The function of all the three types of tendrils is same.
The structure of each tendril and its origin is different.

Conclusion
The types of tendril in plants show the analogy in plants and all these tendrils are analogous organs seen in plants.

CBSE Class 10 Science Lab Manual Viva Voce

Question 1:
What does the similarity in organs due to homology prove?
Аnswer:
Common ancestors.

Question 2:
Name an analogous organ of spine.
Аnswer:
Thom

Question 3:
What is the modification of leaves in venus fly trap?
Аnswer:
In venus fly trap, the leaves are modified into jaws.

Question 4:
What is common in limbs of frog and lizard?
Аnswer:
Their structure is same but function is different.

Question 5:
Out of potato, sweet potato, radish and carrot; make pairs of homologous organs and analogous organs.[Delhi 2012]
Аnswer:
Radish and carrot both are homologous organs as these are modified roots.
Homologous structures are similar in origin but perform different functions.

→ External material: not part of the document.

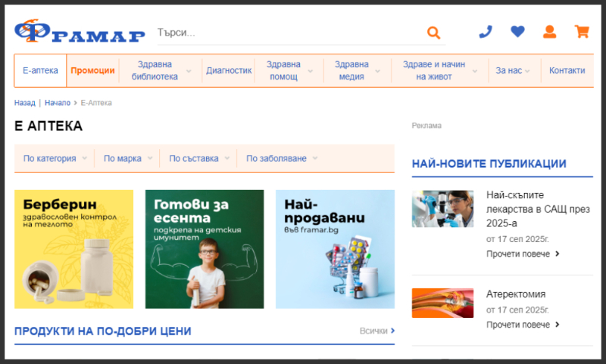The height and width of the screenshot is (364, 606).
Task: Expand the 'По марка' filter dropdown
Action: [128, 158]
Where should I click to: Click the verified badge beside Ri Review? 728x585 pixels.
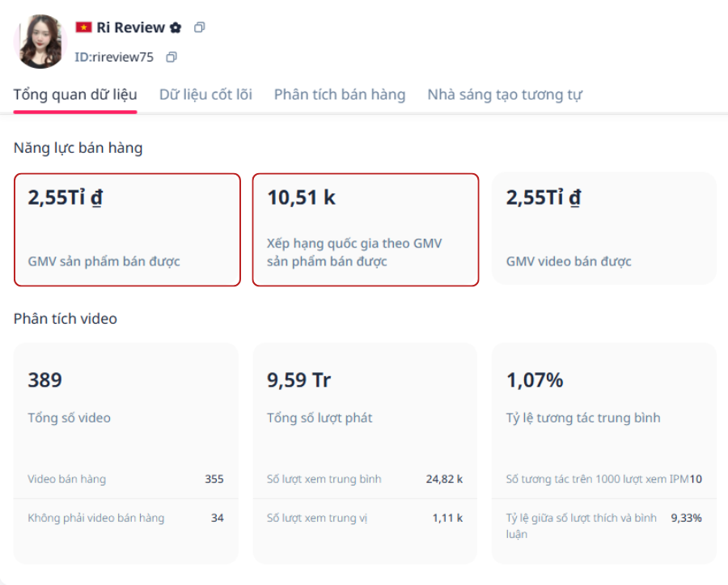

Carrot and radish are underground roots. So, they represent the correct homologous structures. But potato is a stem and sweet potato is an underground modified root, so they represent the analogous organs.

CBSE Class 10 Science Lab Manual Practical Based Questions

Question 1:
What are homologous organs?
Аnswer:
Homologous organs are those organs which are similar in structure but different in function.

Question 2:
Give two examples of homologous organs.
Аnswer:
Limbs of frog, lizard and bat, and leaves of cactus, pitcher plant and venus fly trap.

Question 3:
What are analogous organs?
Аnswer:
Analogous organs have same function but different structures.

Question 4:
Give two examples of analogous organ.
Аnswer:
The examples of analogous organs are wings of birds and wings of insects and tendrils in plants like leaf tendril, stem tendril and stipular tendril.

Question 5:
Name one plant that has stem tendril.
Аnswer:
Grape plant.

Question 6:
Name one plant that has leaf tendril.
Аnswer:
Pea plant.

Question 7:
What does the analogy in animals or plants show?
Аnswer:
Analogy shows that the organisms (animals/plants) showing analogy never had common ancestors.

Question 8:
Give an example of analogous organs in marine animals.
Аnswer:
Fins of fish and flipper of whale are analogous organs.

Question 9:
Give an example of analogous organs in flying creatures.
Аnswer:
Wings of bird and wings of insect are analogous organs.

Question 10:
Name two homologous organs in plants.
Аnswer:
The storage organs, i.e., potato and ginger (store food for plants) are homologous.

CBSE Class 10 Science Lab Manual Multiple Choice Questions (MCQs)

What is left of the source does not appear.